Clearly this is NP. Checking a solution works is in fact linear.
I'm not sure how to show NP-completeness.
My first instinct was to show Knapsack could be reduced to this of course. In knapsack, if I'm given a number of items with values $v_i$ and weights $w_i$, I want to choose values to 'pack' so as to not exceed total weight of $W$ while retaining at least value $V$.
Given a knapsack problem I was thinking about converting it to our problem by making each 'item' a project with reward $= v_i$. Then I was simply thinking of making each project consisting of only one atomic task of cost $w_i$. This eliminates overlap between projects of course (so that in the knapsack problem you don't accidentally pack 'half' of one item, etc). I think this is a valid problem, but it seems too simple with the projects and the atomic tasks being the same thing and each project is completely distinct from the other with no overlap.
Is this a valid reduction? Or should I be looking at something else (ex: partitions or subset sums)

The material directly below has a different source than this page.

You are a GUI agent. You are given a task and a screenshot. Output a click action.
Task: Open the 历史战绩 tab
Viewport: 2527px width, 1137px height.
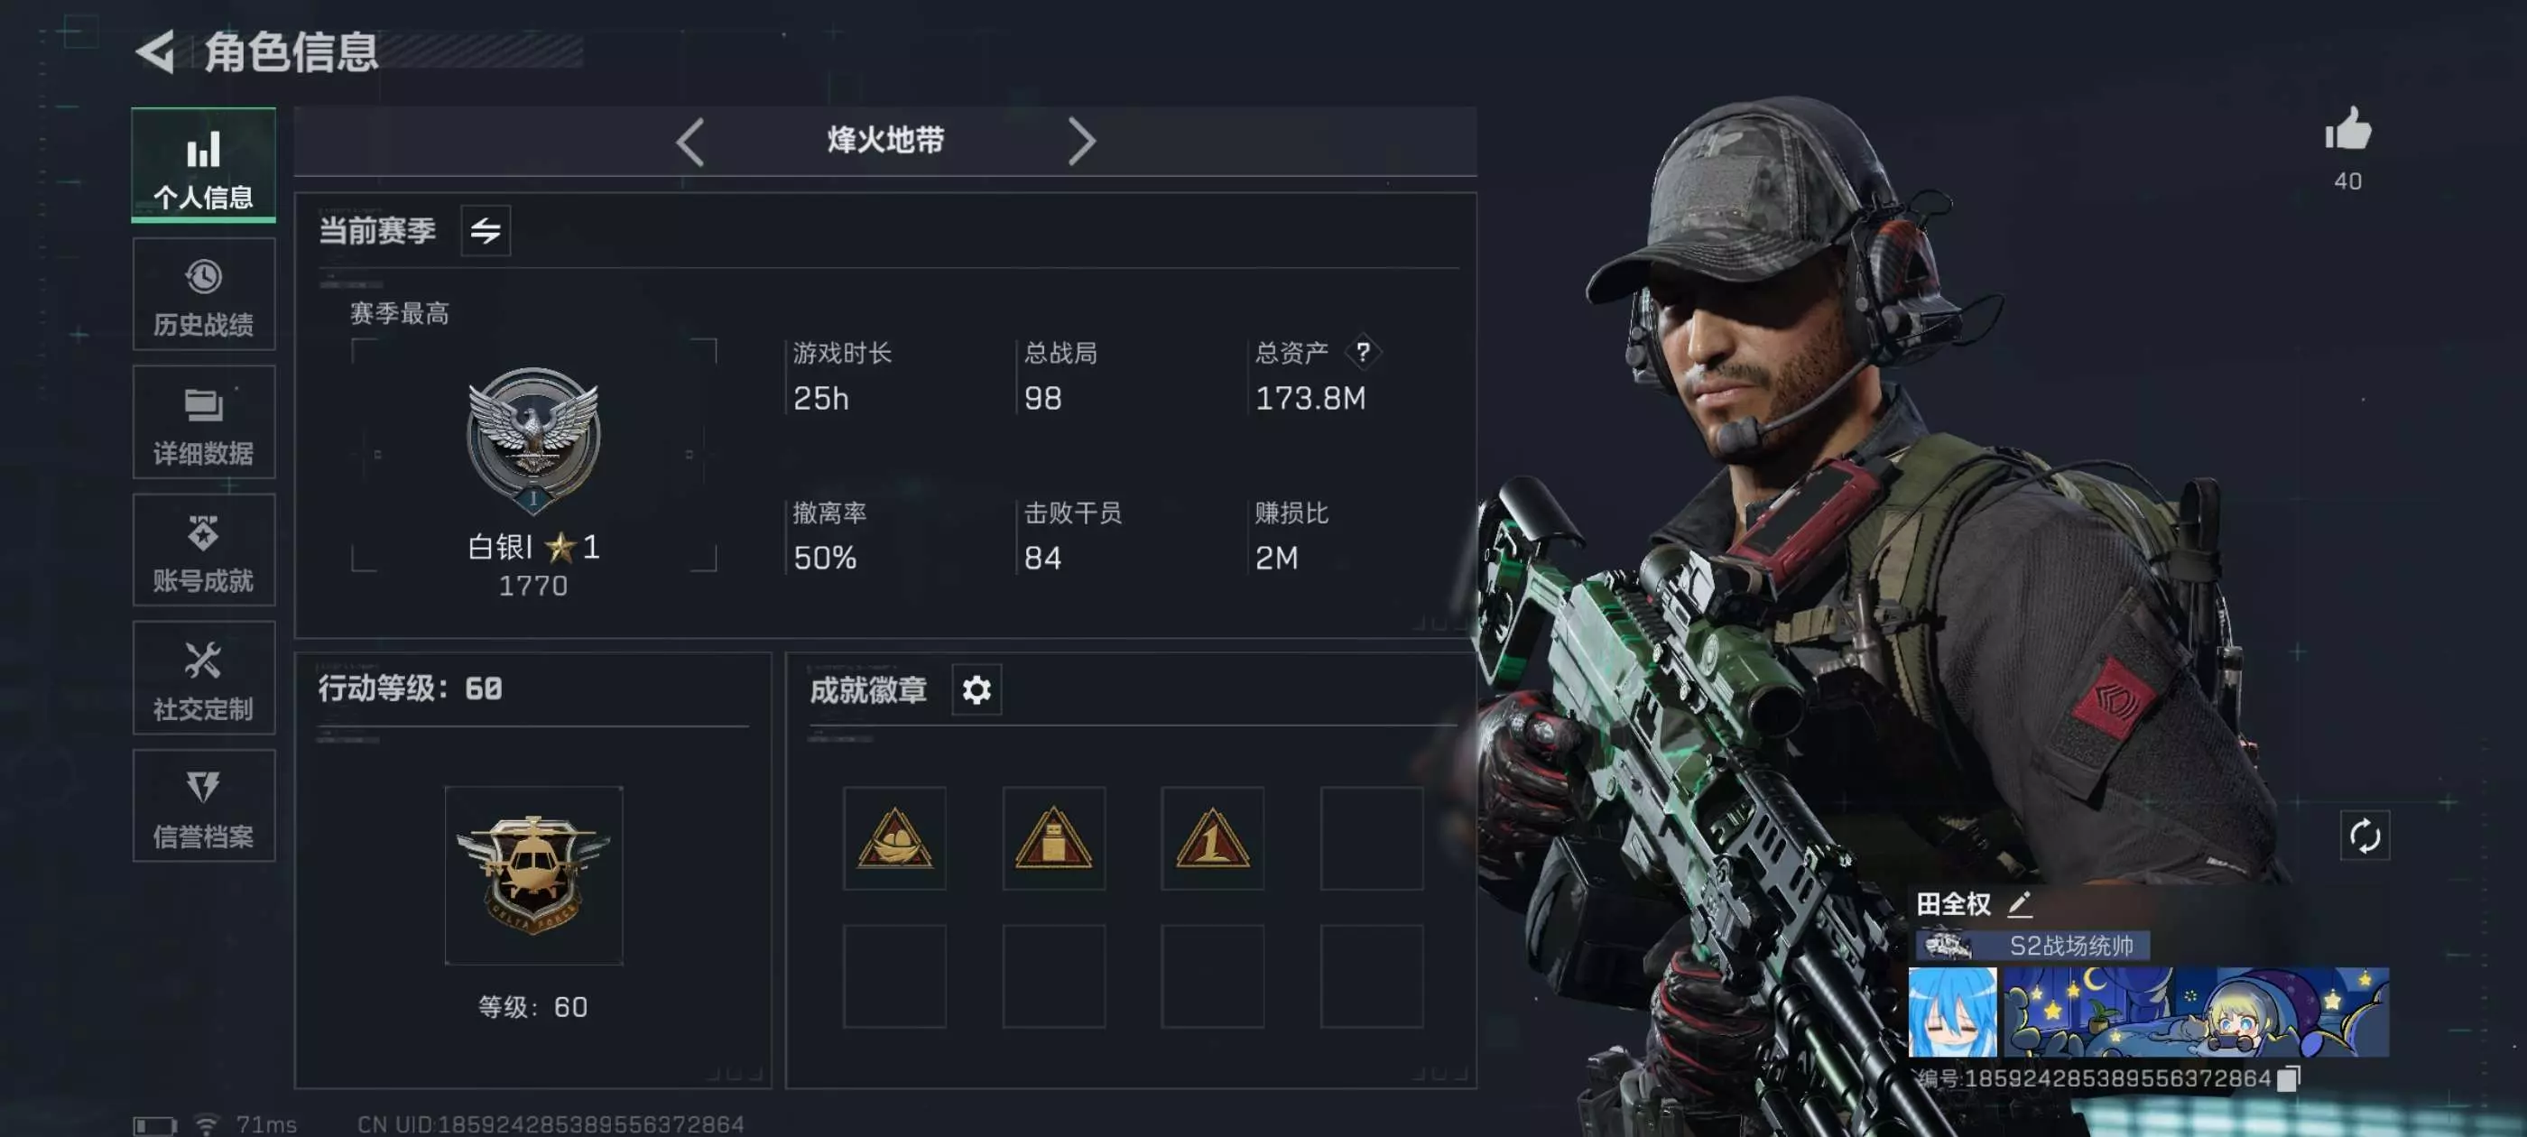point(204,295)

It might help to write the corresponding optimization problem as an integer linear programming problem. Let binary decision variable $x_i$ indicate whether task $p_i$ is performed, and let binary decision variable $y_j$ indicate whether project $P_j$ is completed. The problem is to maximize $\sum_{j=1}^m R_j y_j$ subject to \begin{align} \sum_{i=1}^n C_i x_i &\le C \tag1 \\ y_j &\le x_i && \text{for $j\in\{1,\dots,m\}$ and $i\in P_j$} \tag2 \end{align} If you have a way to solve this problem, then you can indeed solve an arbitrary $0$-$1$ knapsack problem by taking $m=n$ and $P_j=\{j\}$ for all $j$ because then $y_j=x_j$ is optimal and you can eliminate $(2)$ and maximize $\sum_{i=1}^n R_i x_i$ subject to $(1)$.